Un vidéo qui fait le tour du monde
Il y a un mois, le jeune garçon de 12 ans est devenu célèbre grâce à une vidéo. Les médias internationaux ont rapporté qu’il était revenu d’une station d’aide les mains vides. Lorsqu’un journaliste lui a demandé comment il se sentait, Mohammed a mangé du sable devant la caméra. “J’ai reçu un peu de farine, mais des voleurs me l’ont prise. J’ai beaucoup pleuré, car nous n’avons ni farine ni nourriture”.
Faim, désespoir, épuisement : Mohammed est malade. Les médecins ont dû lui retirer une partie des poumons. Avec ses grands yeux marron, il raconte qu’il n’y a presque plus de nourriture à prix abordable. Un kilo de tomates coûte environ 25 euros.
Trop peu d’aide, mal répartie
Il arrive encore beaucoup trop peu d’aide dans la bande de Gaza. Ce qui arrive n’est pas coordonné. Des images montrent que de plus en plus de familles armées s’emparent des camions de secours.
La Fondation Gaza, soutenue par Israël et les États-Unis, ne distribue ses colis d’aide que dans le sud et le centre de la région. Les centres de distribution sont ouverts sporadiquement. Des témoins rapportent que l’armée israélienne tire presque quotidiennement sur les personnes en quête d’aide. Cette dernière se prononce rarement à ce sujet.
La quête de nourriture comme tâche quotidienne
Dans le nord, où Mohammed vit, il y a de plus petits points de distribution de l’aide locale. La recherche de nourriture et d’eau détermine le quotidien de ce garçon de douze ans. Lors d’un entretien avec l’équipe du studio ARD de Tel Aviv, il ne parle guère d’autre chose. Cela fait 21 mois qu’il n’est pas retourné à l’école.
“Nous vérifions d’abord si la soupe populaire est ouverte. Après le réveil, je vais chercher de l’eau auprès d’un camion-citerne. Puis je prends une casserole et vais à la soupe populaire.

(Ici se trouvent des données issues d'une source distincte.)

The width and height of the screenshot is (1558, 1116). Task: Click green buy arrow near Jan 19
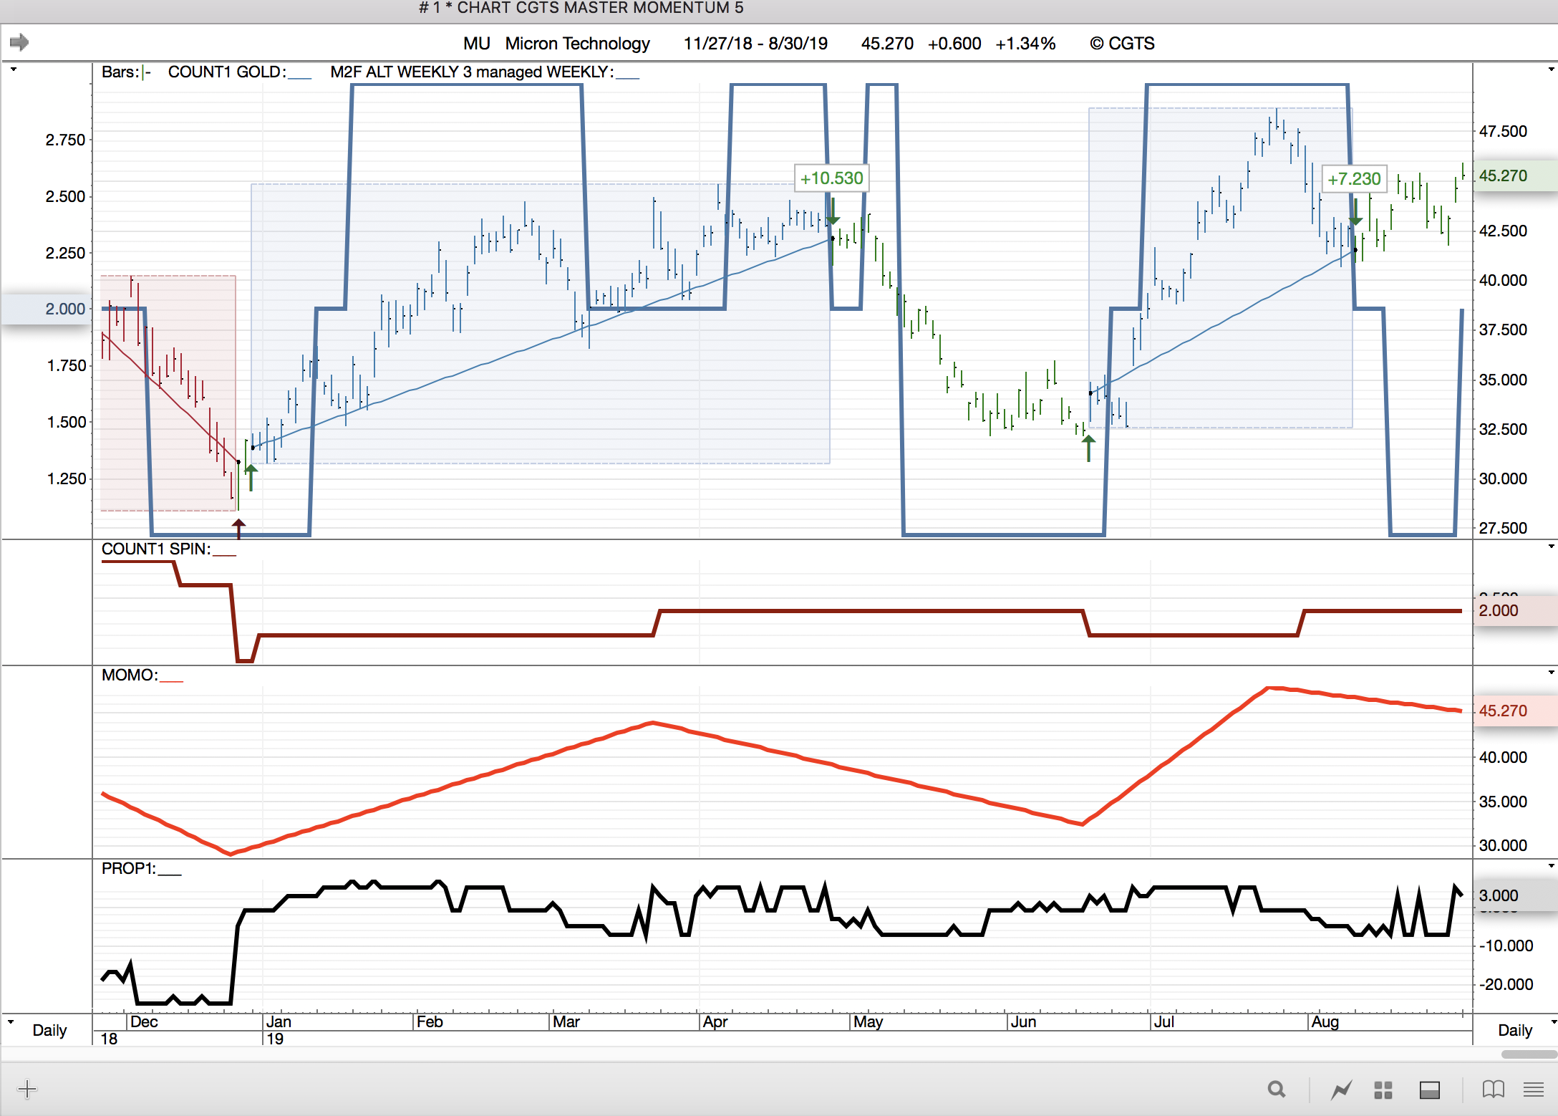[x=251, y=476]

Parfois, je rapporte de la nourriture, parfois non. Ensuite, je joue avec des amis, me repose et dort. Et le lendemain, ça recommence.”

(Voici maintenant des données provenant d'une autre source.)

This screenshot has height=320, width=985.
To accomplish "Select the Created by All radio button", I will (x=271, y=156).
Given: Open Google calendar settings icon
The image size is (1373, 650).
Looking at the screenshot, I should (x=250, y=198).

“Je souhaite que tout s’apaise”
Le père de Mohammed, Munzir Al-Darbi, a une jambe cassée. C’est pourquoi Mohammed doit se rendre aux convois de camions pour obtenir un peu d’aide.
Bien sûr, il souhaite à son fils une vie heureuse, que la guerre cesse, que les enfants puissent retourner à l’école, raconte Al-Darbi. “Apprendre, jouer, vivre heureux comme avant la guerre. Je souhaite que tout s’apaise et que la nourriture, la farine et l’eau nous reviennent.”
Plans pour un cessez-le-feu
Les espoirs d’une trêve sont grands à Gaza. Mais aussi le scepticisme quant à la fin réelle de la guerre. Mohammed espère : “Je serais très heureux, car je pourrais alors prendre de la nourriture à la soupe populaire et de l’eau. Je pourrais jouer et aller partout où je veux, sans avoir peur d’être abattu.”
Pour une trêve, il a déjà des plans. Il veut aller chez le médecin et obtenir des médicaments. Et bien sûr : de la nourriture et de l’eau.